Description of the task -
Would you give the listing again exactly, without its images?
########
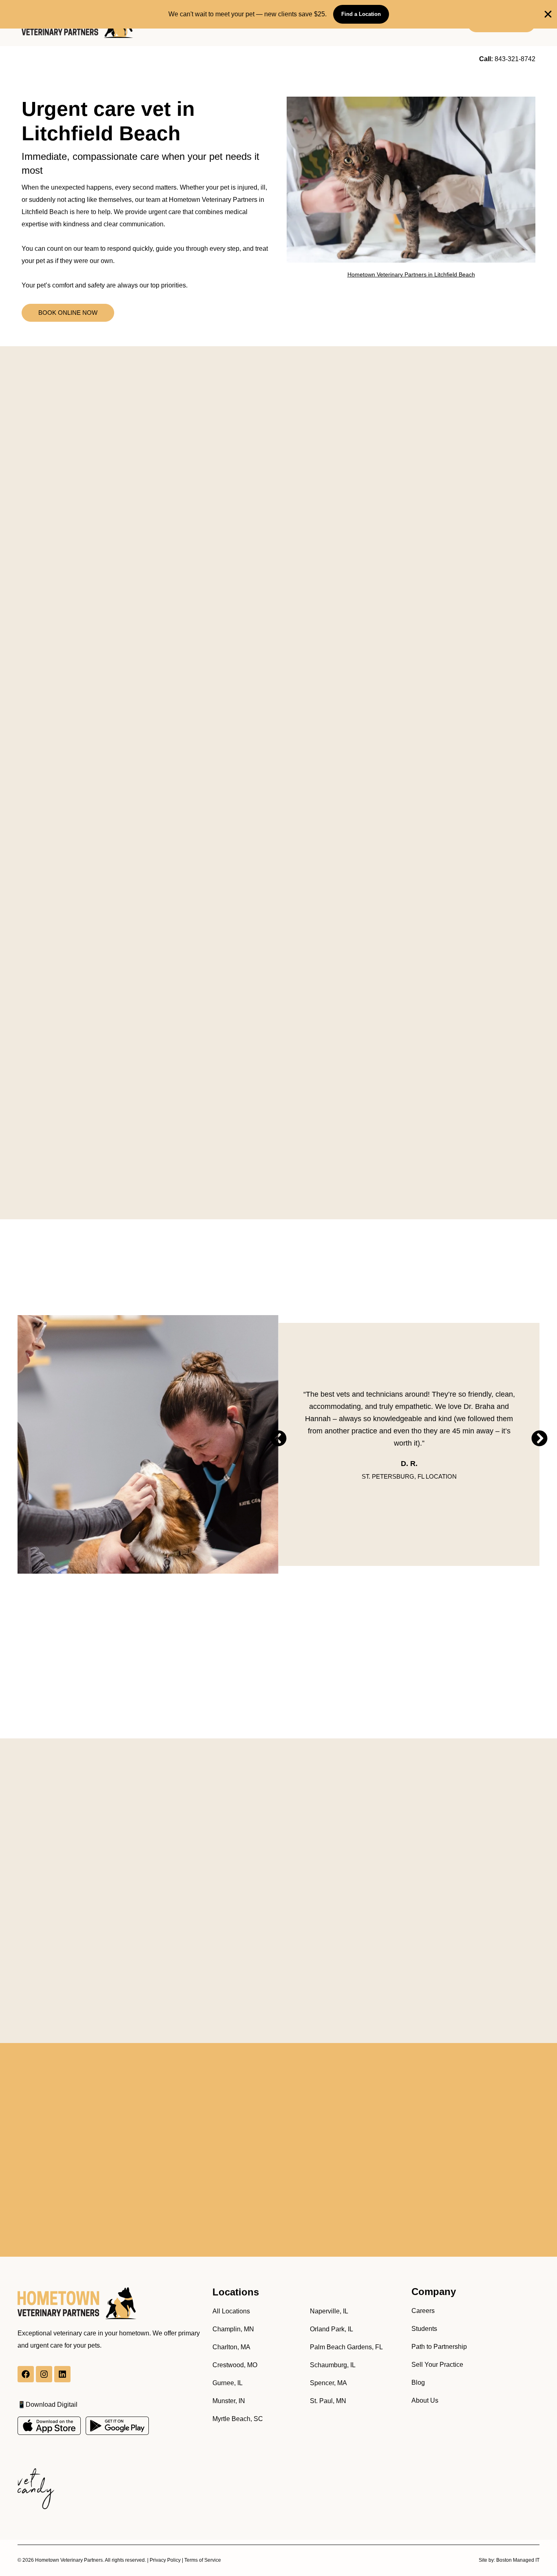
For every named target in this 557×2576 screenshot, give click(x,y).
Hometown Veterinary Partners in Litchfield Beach (411, 274)
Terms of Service (202, 2560)
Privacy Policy (165, 2560)
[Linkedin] (62, 2374)
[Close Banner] (548, 14)
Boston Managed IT (517, 2560)
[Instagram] (44, 2374)
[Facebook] (26, 2374)
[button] (278, 1438)
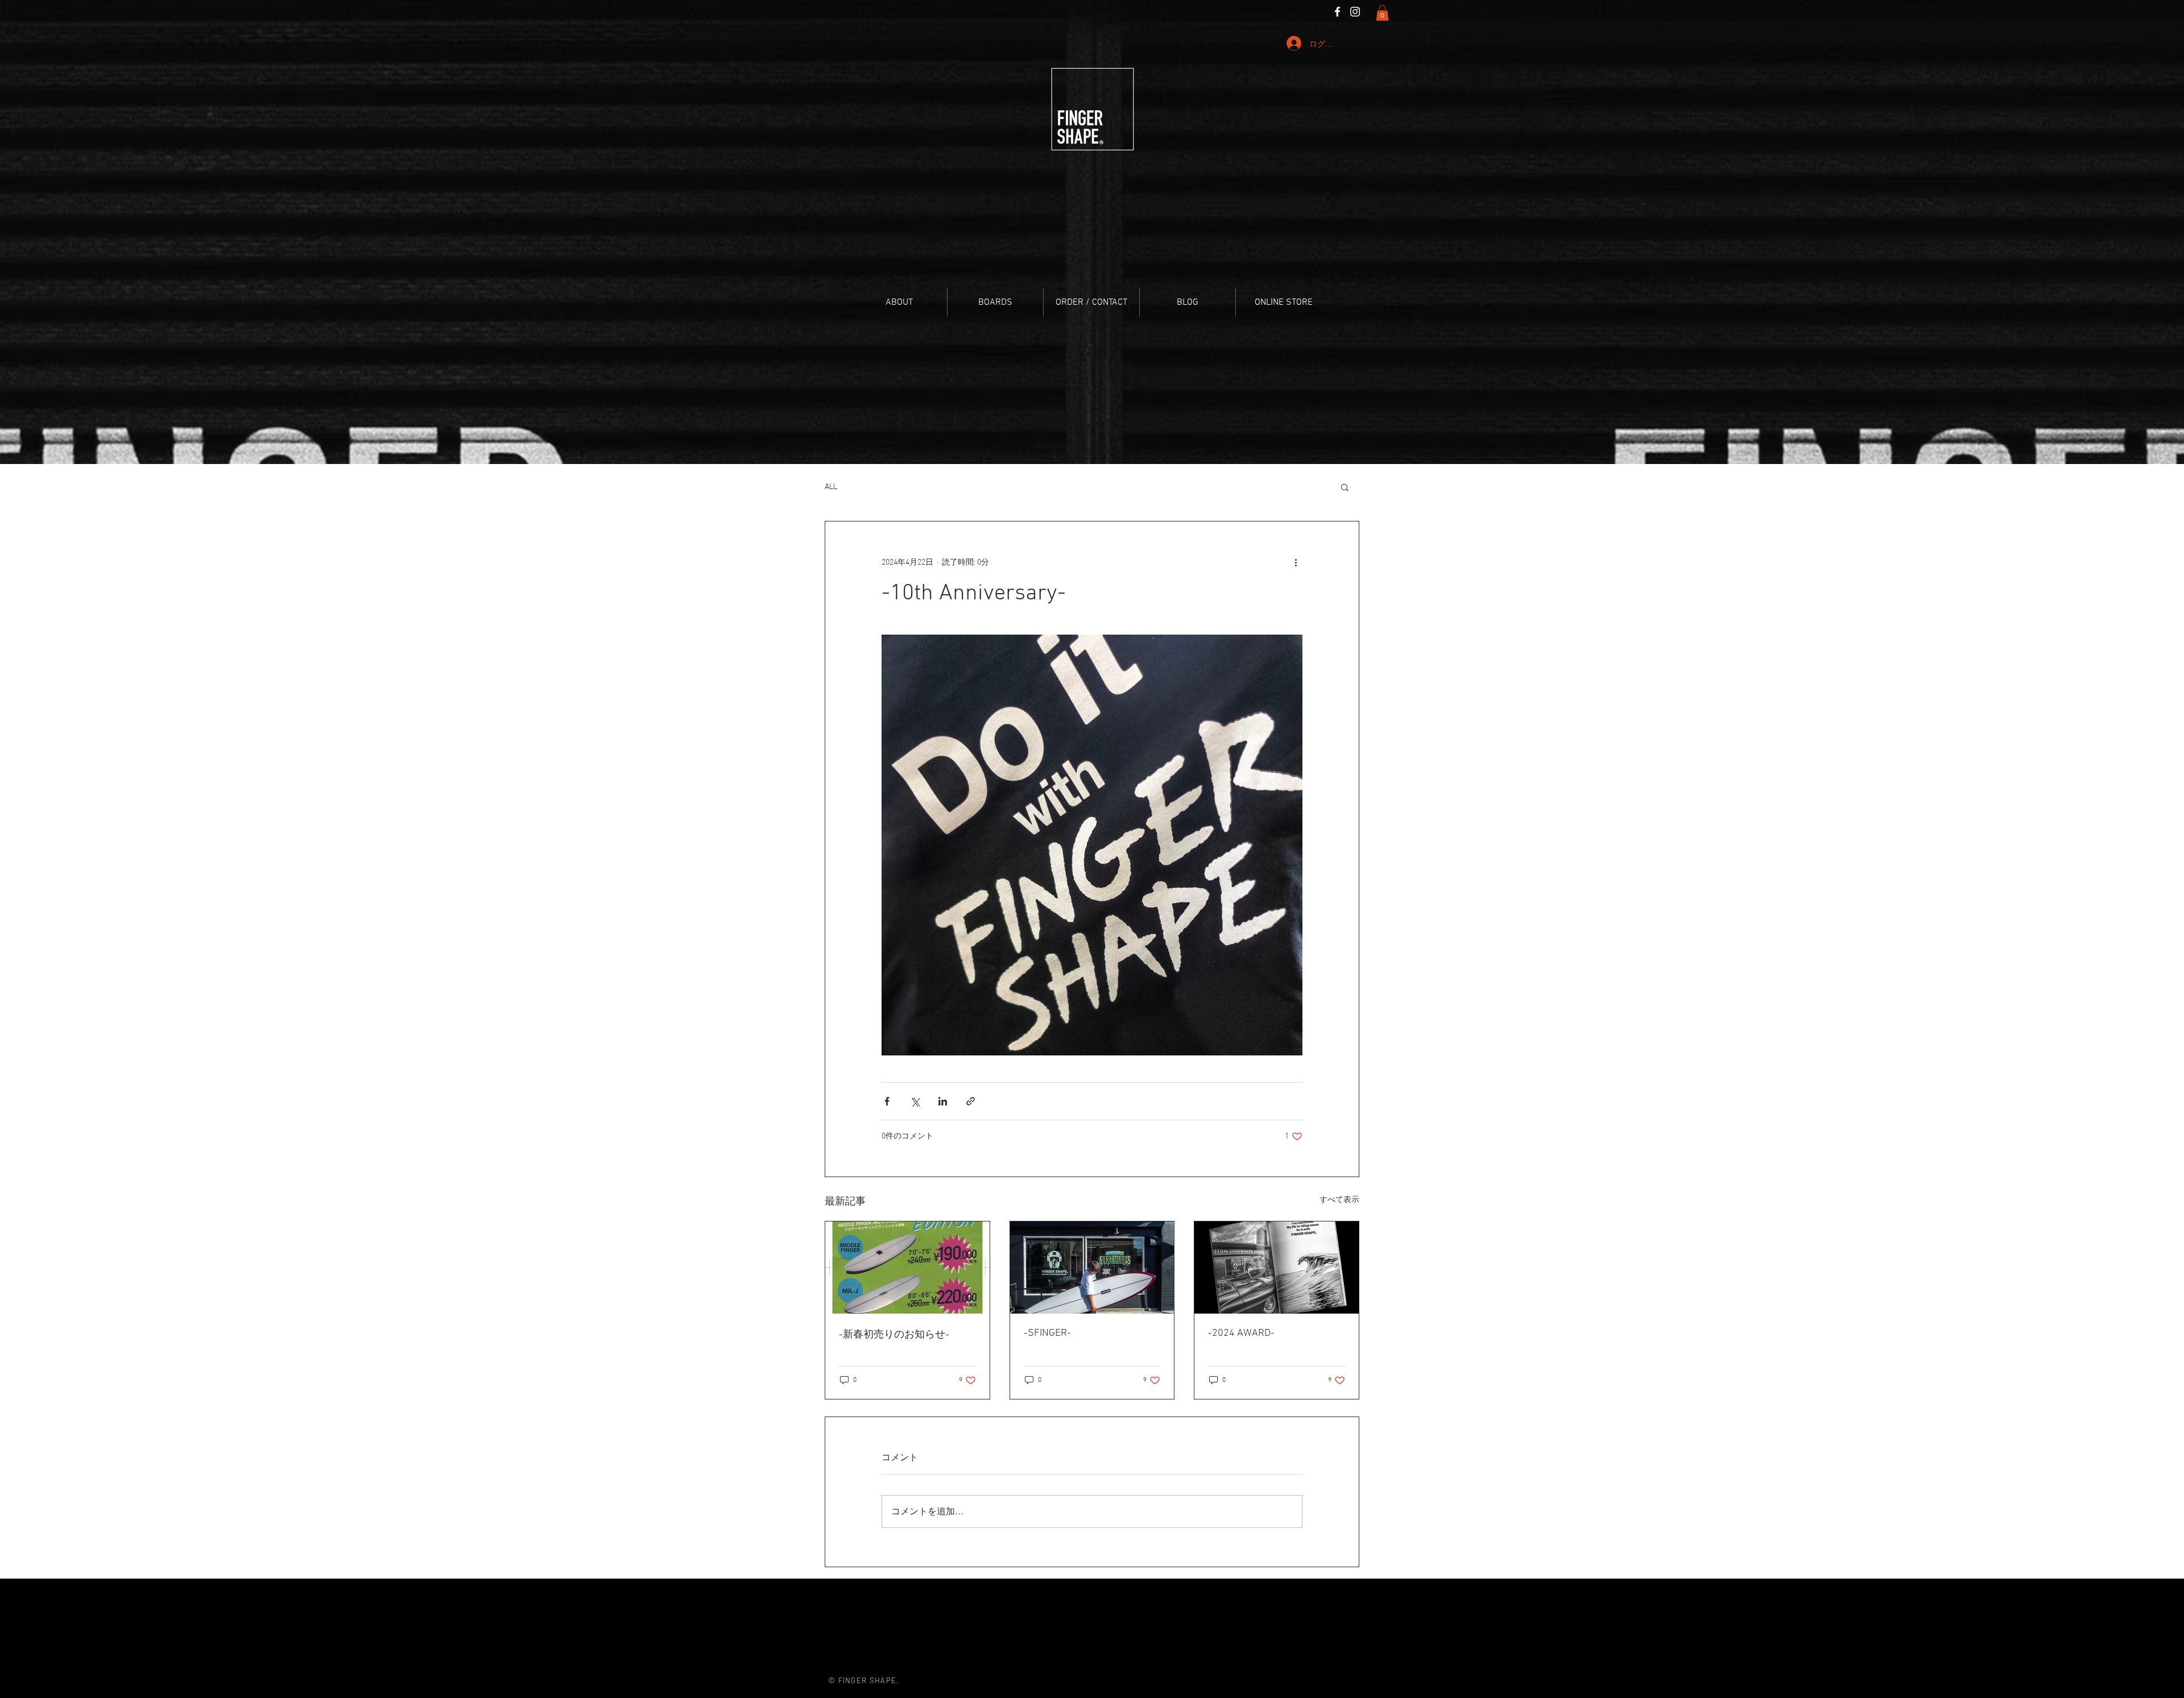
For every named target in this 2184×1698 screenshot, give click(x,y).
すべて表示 (1339, 1200)
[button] (1382, 12)
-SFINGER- (1047, 1333)
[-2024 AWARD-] (1276, 1267)
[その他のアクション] (1295, 562)
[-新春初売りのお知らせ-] (907, 1267)
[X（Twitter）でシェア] (914, 1101)
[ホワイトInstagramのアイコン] (1355, 11)
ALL (831, 487)
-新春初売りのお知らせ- (894, 1335)
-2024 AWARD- (1241, 1333)
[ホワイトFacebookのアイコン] (1337, 11)
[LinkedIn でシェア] (942, 1101)
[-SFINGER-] (1092, 1267)
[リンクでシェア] (970, 1101)
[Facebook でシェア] (887, 1101)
########
Response to the exercise -
For every named target in this 557×2576 screenshot, give click(x,y).
Hometown Veterinary Partners in Litchfield Beach (411, 274)
Terms of Service (202, 2560)
Privacy Policy (165, 2560)
[Linkedin] (62, 2374)
[Close Banner] (548, 14)
Boston Managed IT (517, 2560)
[Instagram] (44, 2374)
[Facebook] (26, 2374)
[button] (278, 1438)
For every named target in this 2184×1698 screenshot, give click(x,y).
すべて表示 (1339, 1200)
[button] (1382, 12)
-SFINGER- (1047, 1333)
[-2024 AWARD-] (1276, 1267)
[その他のアクション] (1295, 562)
[-新春初売りのお知らせ-] (907, 1267)
[X（Twitter）でシェア] (914, 1101)
[ホワイトInstagramのアイコン] (1355, 11)
ALL (831, 487)
-新春初売りのお知らせ- (894, 1335)
-2024 AWARD- (1241, 1333)
[ホワイトFacebookのアイコン] (1337, 11)
[LinkedIn でシェア] (942, 1101)
[-SFINGER-] (1092, 1267)
[リンクでシェア] (970, 1101)
[Facebook でシェア] (887, 1101)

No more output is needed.